Stored records
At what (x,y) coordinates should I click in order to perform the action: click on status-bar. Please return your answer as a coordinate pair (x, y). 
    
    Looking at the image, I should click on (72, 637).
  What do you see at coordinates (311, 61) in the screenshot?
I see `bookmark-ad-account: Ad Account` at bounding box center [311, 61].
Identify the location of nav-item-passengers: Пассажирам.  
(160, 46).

REQUIREMENT:
Can you reproduce the lines of the listing from the one containing "Identify the location" through the last line of the listing, inclusive?

OUTPUT FOR THIS EXERCISE:
Identify the location of nav-item-passengers: Пассажирам.  
(160, 46).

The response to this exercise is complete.